In recent months, The Libertines have captured the collective imagination of the UK’s legion of tabloid journalists something rotten, with editors ominously branding Pete Doherty, with his alleged £1000-a-week smack habit, the next Sid Vicious. Hell, even Dot Cotton has been offering him advice on getting clean. It all seems a little surreal, an unjust situation perhaps, for a band whose music can clearly do all the talking.
Having made friends and influenced people with their debut album ‘Up The Bracket’, and courted all manner of hype with the hugely infectious single ‘Don’t Look Back Into The Sun’, The Libertines have decided that if it ain’t broken, there’s no need to fix it. With The Libertines, they dish up more of the same, imbuing louche, exuberant garage-punk with an unhinged romantic acumen. Sure, there’s plenty of scissor-kicking activity on tracks like ‘Last Post On The Bugle’ and ‘The Man Who Would Be King’, but the real surprise on the album is the affecting and poignant ‘Music When The Lights Go Out’. In all, The Libertines, with its lack of delusions of grandeur, rouses the semi-sleeping spirits of fellow Cockernees The Clash and The Jam and, on occasion, Blur.
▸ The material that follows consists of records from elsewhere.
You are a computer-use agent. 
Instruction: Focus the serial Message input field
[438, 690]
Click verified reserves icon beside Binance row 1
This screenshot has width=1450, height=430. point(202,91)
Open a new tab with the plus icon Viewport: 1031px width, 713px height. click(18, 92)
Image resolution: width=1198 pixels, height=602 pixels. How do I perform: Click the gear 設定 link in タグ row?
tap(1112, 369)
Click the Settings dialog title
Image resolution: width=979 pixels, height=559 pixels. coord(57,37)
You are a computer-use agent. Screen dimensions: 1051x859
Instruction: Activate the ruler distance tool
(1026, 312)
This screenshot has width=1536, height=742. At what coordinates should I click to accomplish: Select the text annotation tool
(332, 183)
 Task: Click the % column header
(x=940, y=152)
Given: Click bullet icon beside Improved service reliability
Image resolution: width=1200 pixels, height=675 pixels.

The production on the album is wholly shambolic, and there are two distinct possiblities why. Perhaps the band are attempting to stay true to their scruffy toilet circuit roots; or maybe this album has been, in a moment of mercenary abandon, rushed out to capitalise on the infamy surrounding Doherty. Either, way, the future of the line-up as we know it may be hanging in doubt right now, but let’s hope that the sheer power of the album can diffuse attention from the band’s personal problems.